(Location data for words and elements)
⟨

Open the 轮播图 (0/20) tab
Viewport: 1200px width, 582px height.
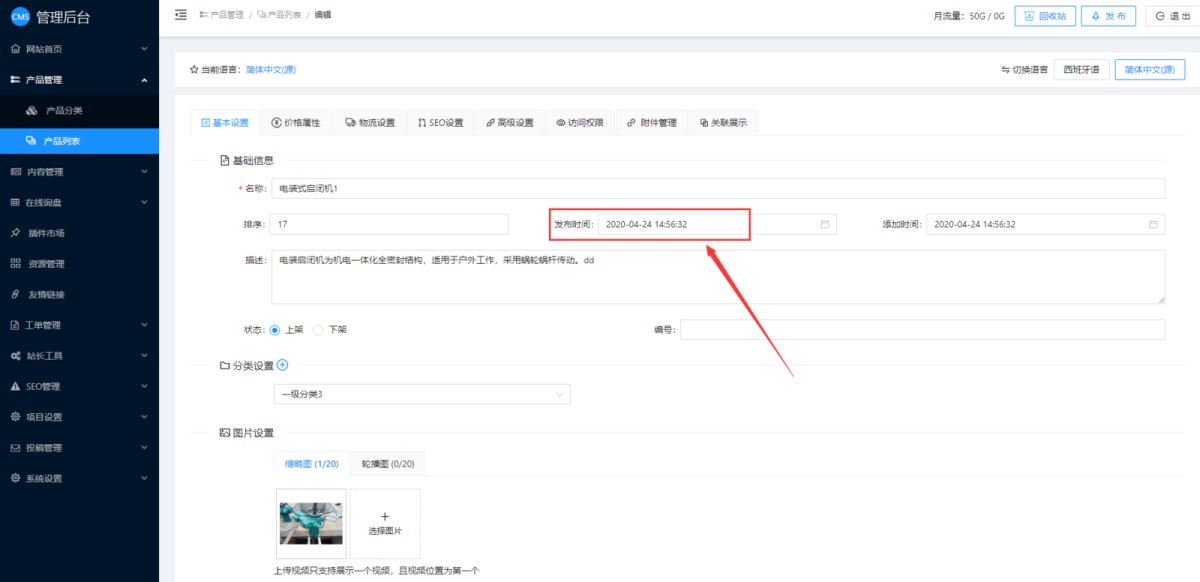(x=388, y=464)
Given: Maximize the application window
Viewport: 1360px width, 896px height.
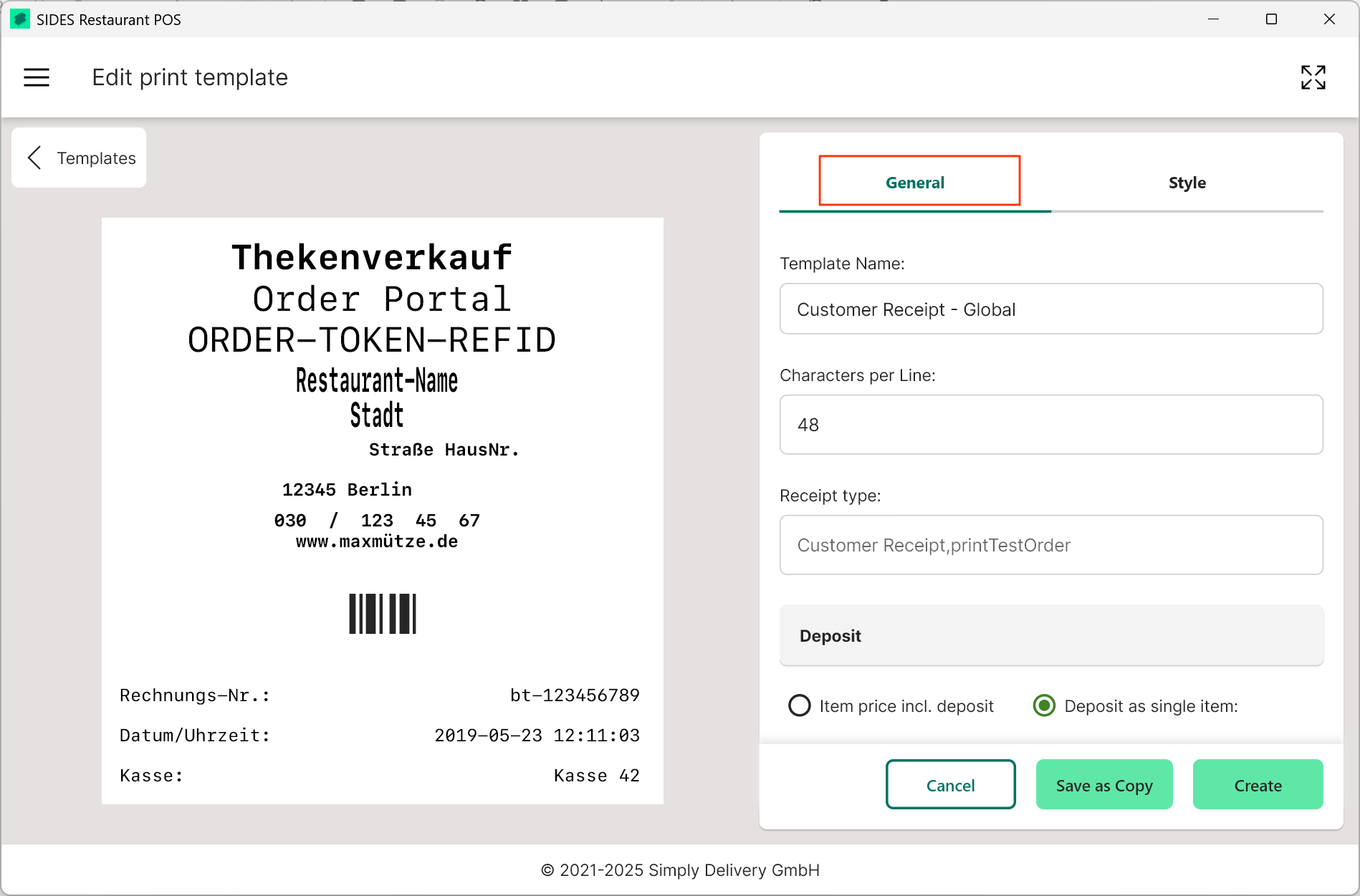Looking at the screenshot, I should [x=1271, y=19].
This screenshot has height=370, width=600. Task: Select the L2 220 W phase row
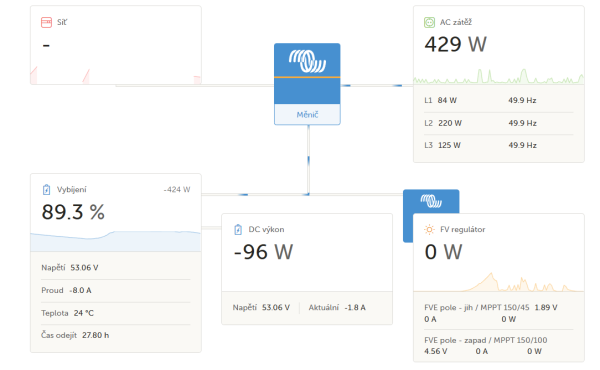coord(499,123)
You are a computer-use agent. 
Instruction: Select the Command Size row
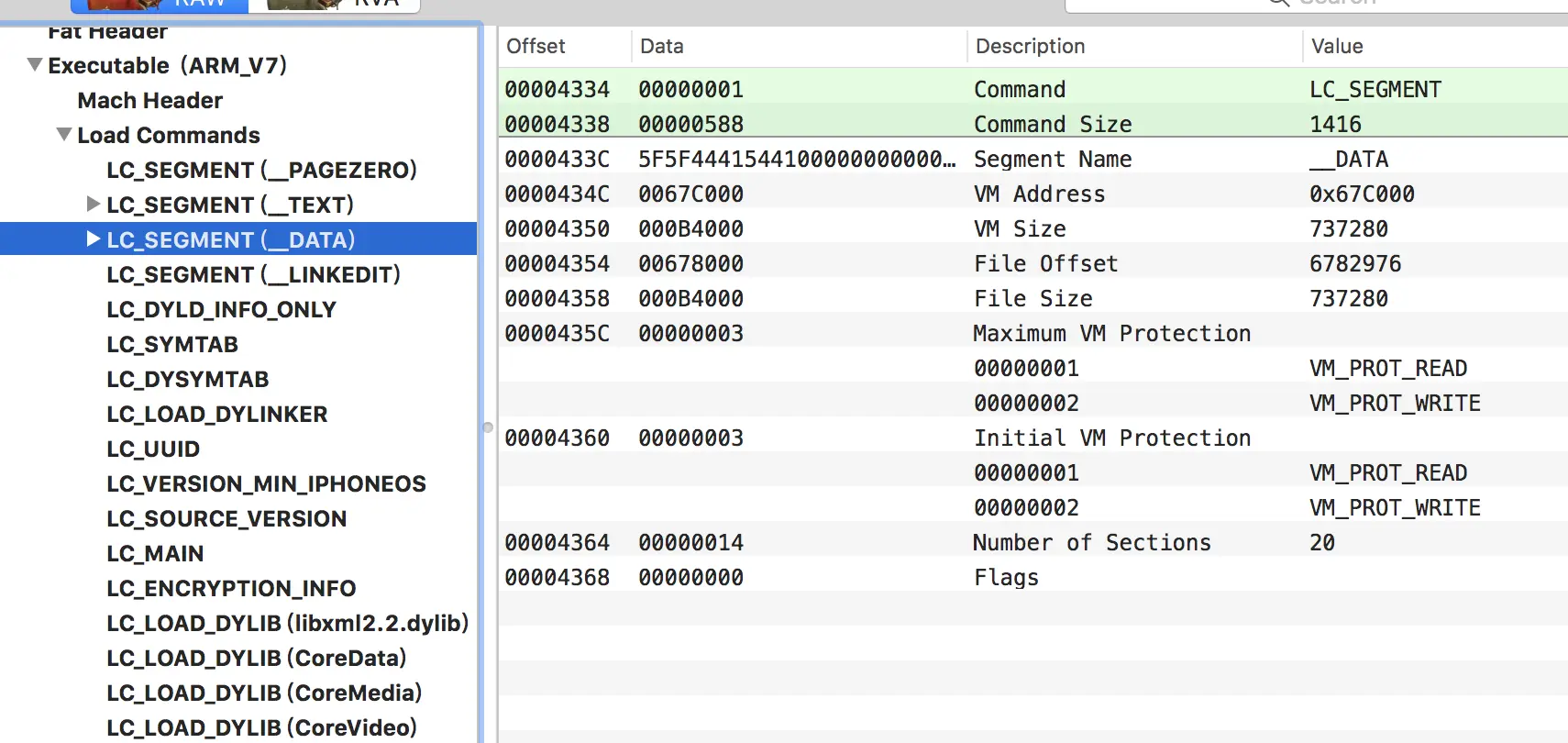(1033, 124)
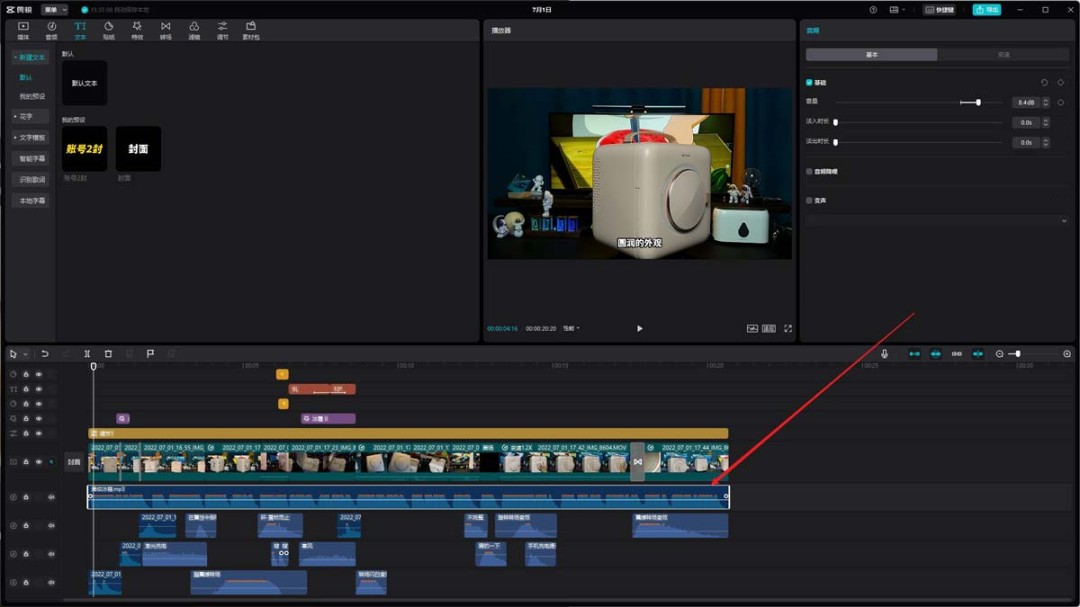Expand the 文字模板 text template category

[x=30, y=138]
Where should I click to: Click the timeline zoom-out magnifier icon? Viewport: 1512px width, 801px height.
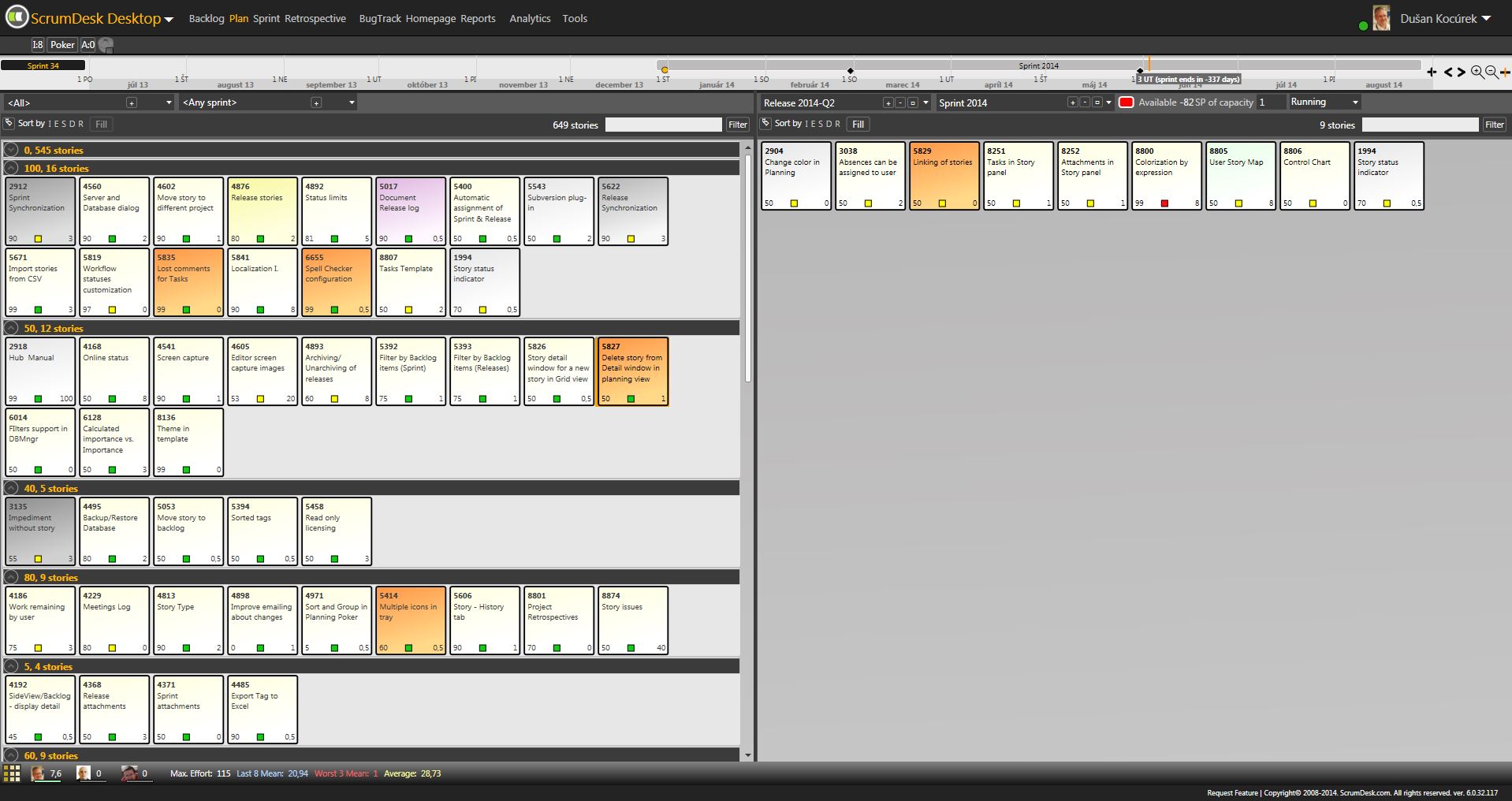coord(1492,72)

⟩

What to do
Can you retype all of the rows above word for word, leaving out the pictures?

Solution to the problem
Open the 轮播图 (0/20) tab
Viewport: 1200px width, 582px height.
(x=388, y=464)
Given: Maximize the application window
Viewport: 1360px width, 896px height.
Looking at the screenshot, I should [x=1271, y=19].
This screenshot has height=370, width=600. Task: Select the L2 220 W phase row
coord(499,123)
You are a computer-use agent. 
Instruction: Select the Command Size row
(1033, 124)
Expand the 文字模板 text template category

[x=30, y=138]
Where should I click to: Click the timeline zoom-out magnifier icon? Viewport: 1512px width, 801px height.
coord(1492,72)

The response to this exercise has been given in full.